Permasalahan:
Saya seorang Ibu rumah tangga (39th) mempunyai seorang adik perempuan yang terpaut setahun di bawah saya ( kini tinggal dengan ayah yang sudah tua) yang ‘lain daripada yang lain’. Adik saya ber IQ rendah , ia dulunya sering kabur-kaburan (karena tak betah di rumah, tak ada kegiatan dan rumah pun dalam kondisi tak layak) dan kerap jadi korban pemerkosaan hingga diperkosa beramai-ramai dan dua kali melahirkan anak, yang satu meninggal dan satu lagi saya serahkan ke panti asuhan (namun anak itu kini entah dimana, kalau masih ada usianya sekitar 12 tahun, lelaki).

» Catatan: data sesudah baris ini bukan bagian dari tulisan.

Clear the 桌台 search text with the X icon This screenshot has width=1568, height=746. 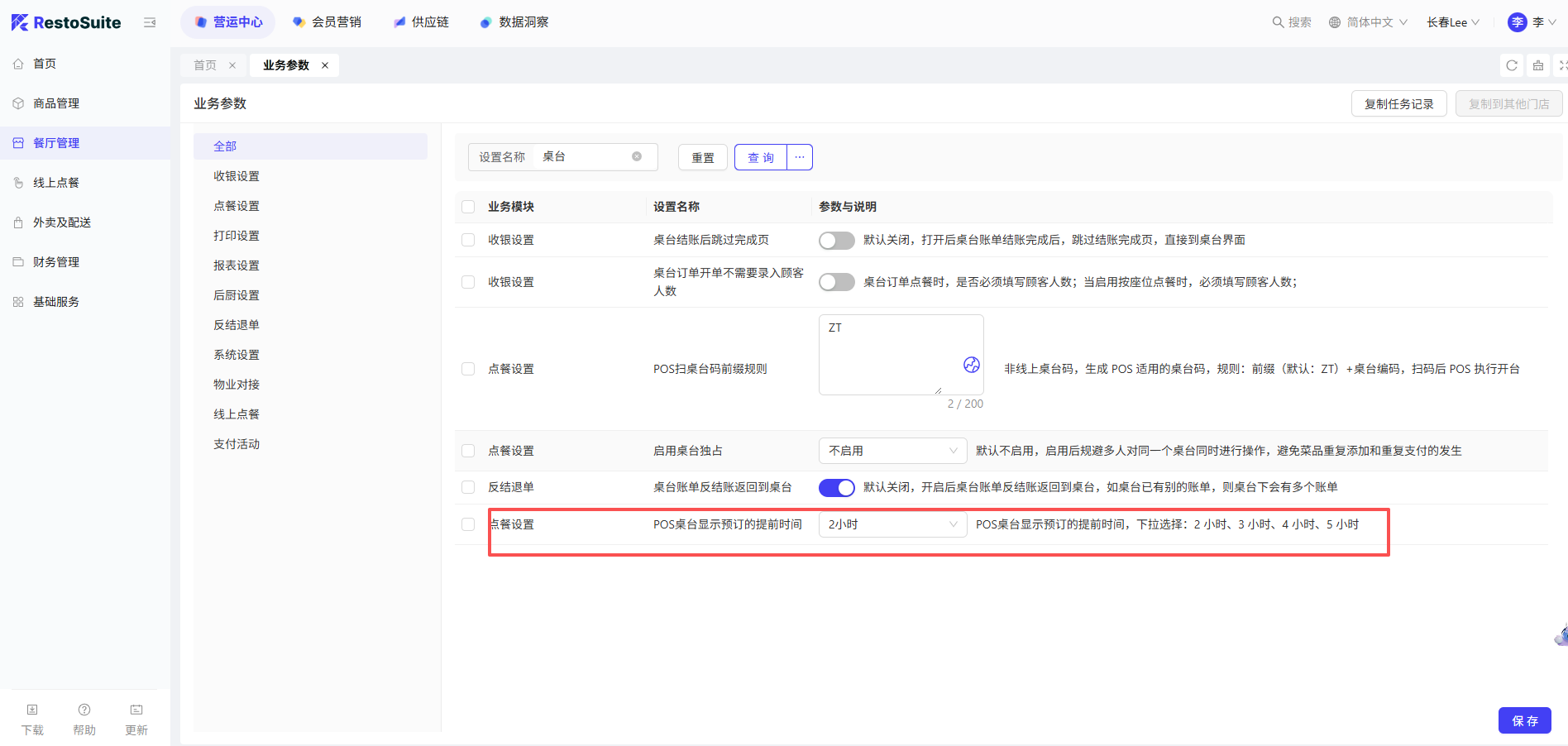(x=637, y=156)
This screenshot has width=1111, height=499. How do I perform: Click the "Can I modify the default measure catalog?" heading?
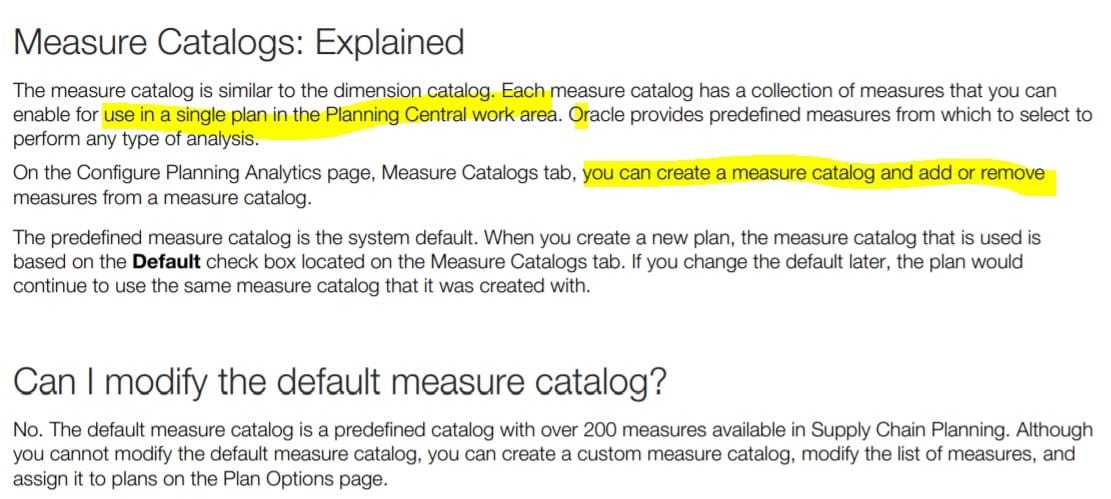(340, 380)
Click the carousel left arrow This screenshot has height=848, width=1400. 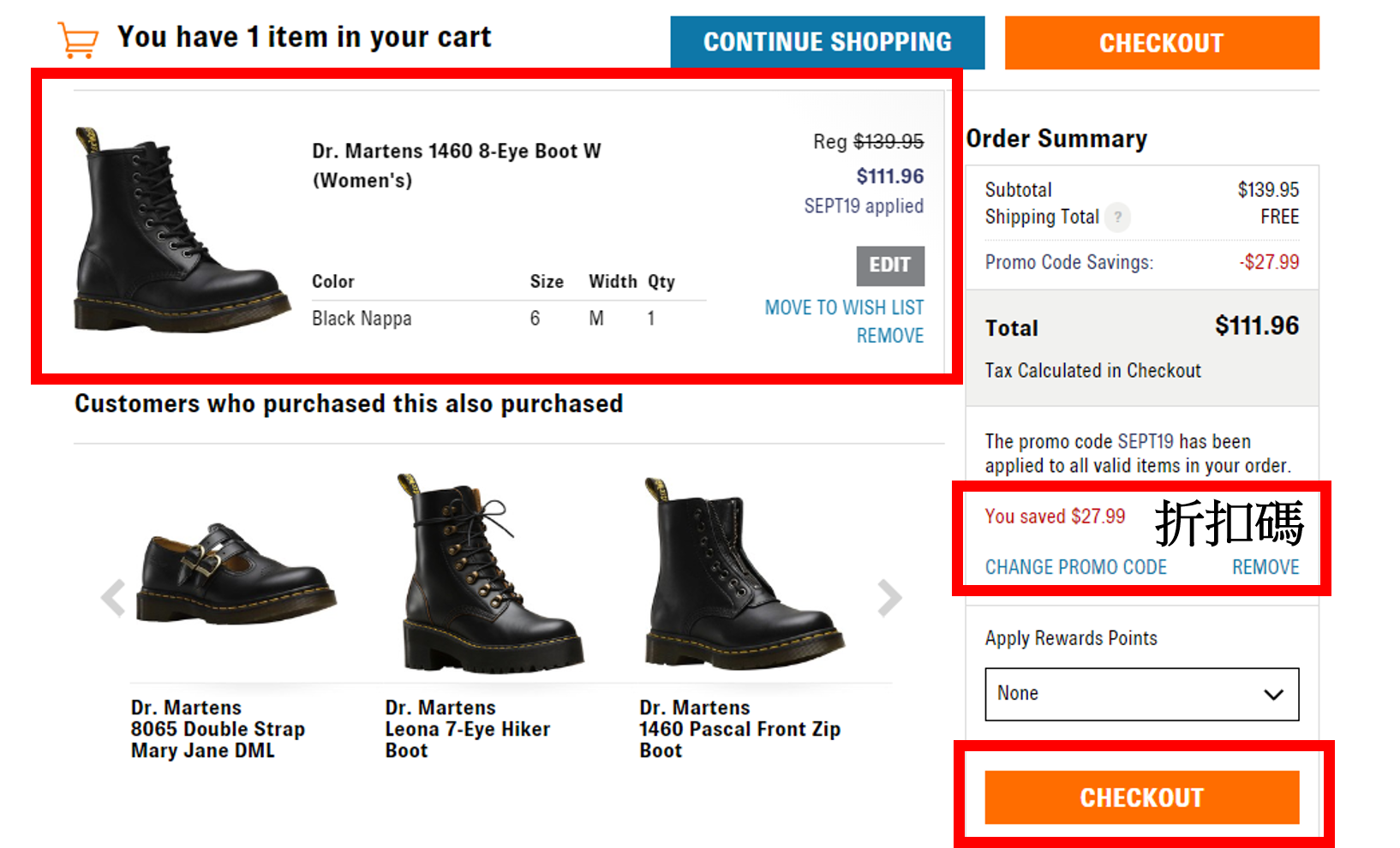(x=113, y=598)
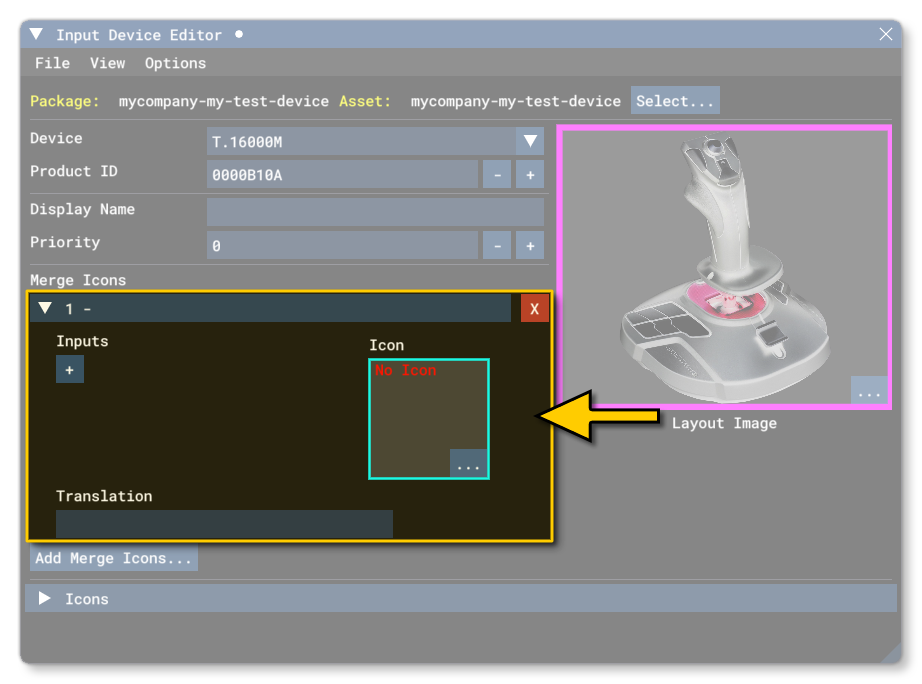Open the File menu

52,63
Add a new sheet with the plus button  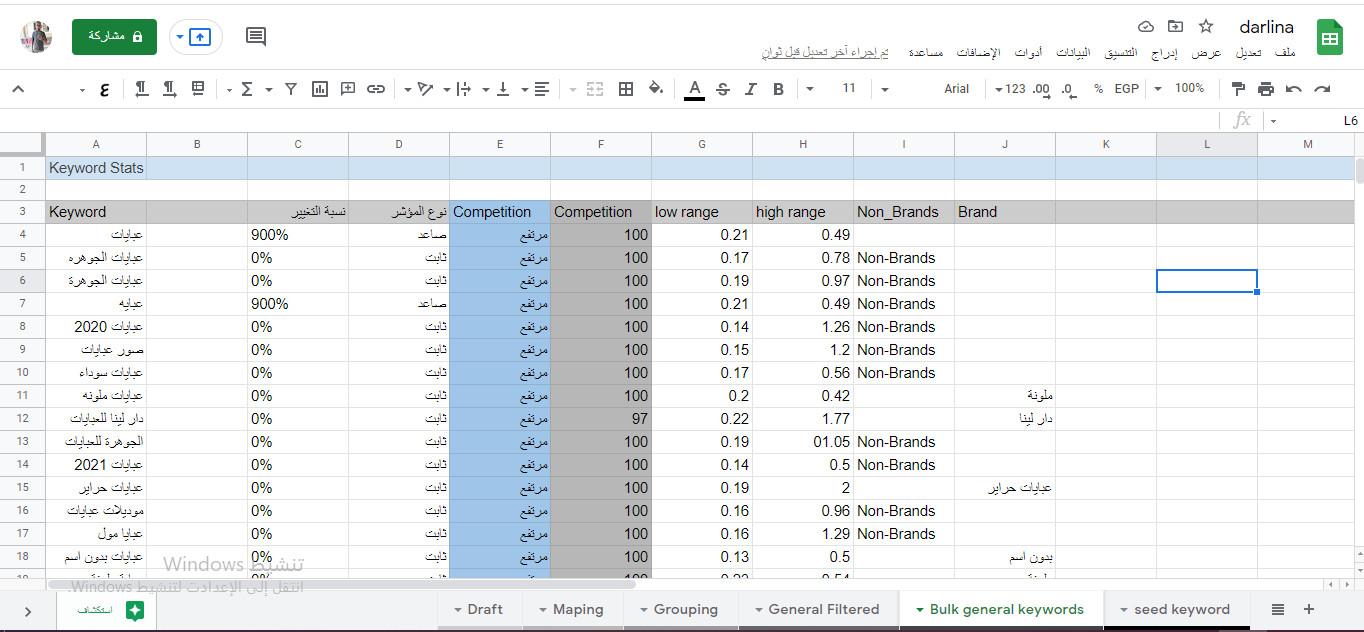coord(1308,608)
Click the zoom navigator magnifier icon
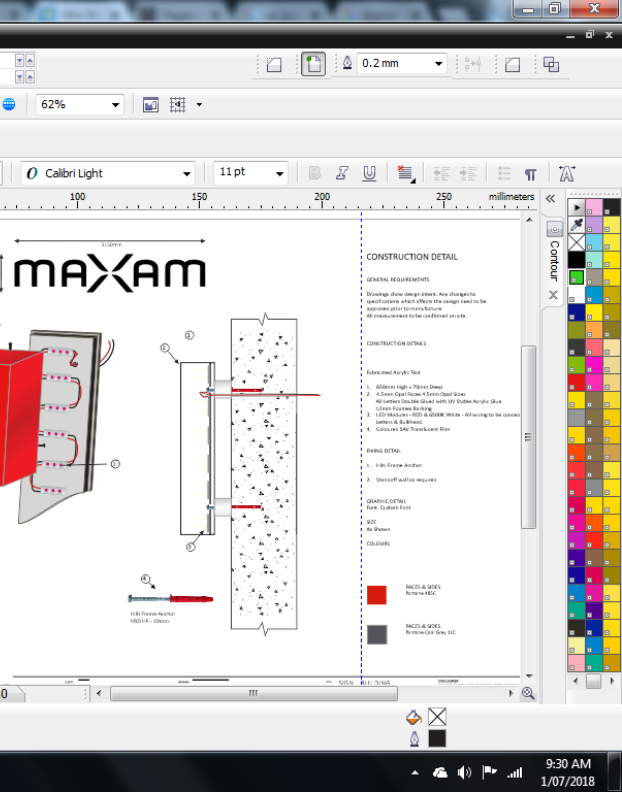 528,693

Saya pernah mencoba melacak anak itu, namun jawaban pengurus panti asuhan mengecewakan saya , katanya dulu sudah meninggal, katanya lagi sudah ada yang ngambil dan tak tahu berada dimana. Malah saya diberi uang biar diam. Apakah boleh menghilangkan identitas anak begitu saja, sedang Ibu kandungnya (adik saya) masih ada? Dulu pengurus panti tersebut janji, bila ada yang mengadopsi, saya akan diberitahu, tapi nyatanya bohong. Saya tak akan menuntut materi atau anak itu lagi, saya Cuma ingin anak itu tahu keberadaan Ibu kandungnya dan saya pun takut bila kelak anak perempuan saya ‘berjodoh’ dengan sepupunya, itu karena tak tahu. Saya takut nantinya melemahkan keturunan.
Lalu mengenai adik saya, suami saya tak mau peduli. Kami hanya 2 bersaudara, saya tak punya tempat berbagi, memikirkan nasib adik saya, bila ditinggal ayah saya, (sementara Ibu sudah tiada) siapa yang akan mengurusnya? Haruskah ia menjadi gelandangan seperti yang pernah ia lakoni beberapa tahun yang lalu, tidur dijalanan dan makan memungut makanan sisa dari tempat sampah. Hati saya miris dan hancur bu.
Bu, saya dan suami suka menolong orang lain, tapi koq tak bisa menolong ayah dan adik sendiri, hati saya sakit bu. Suami saya mungkin malu punya ipar seperti adik saya. Adik saya dulu bersekolah di SD namun ia selalu tertinggal, namun di SLB ia juara, ia juga rajin dan bertanggungjawab. Ia penyuka anak kecil, hatinya mudah tersentuh asal tidak tersinggung, ia sebetulnya baik. Bu, apakah ada Yayasan Sosial yang bisa menampungnya? Mungkin ia bisa menyumbangkan tenaganya di Panti Tuna Grahita, Panti Jompo atau apa, asal ia bisa makan dan numpang tidur. Dan yang terpenting, ia punya kegiatan, tidak seperti sekarang cuma tidur dan bengong di rumah. ia tak punya kawan bu. Sejak kecil ia bernasib malang, saya sedih bila mengingatnya.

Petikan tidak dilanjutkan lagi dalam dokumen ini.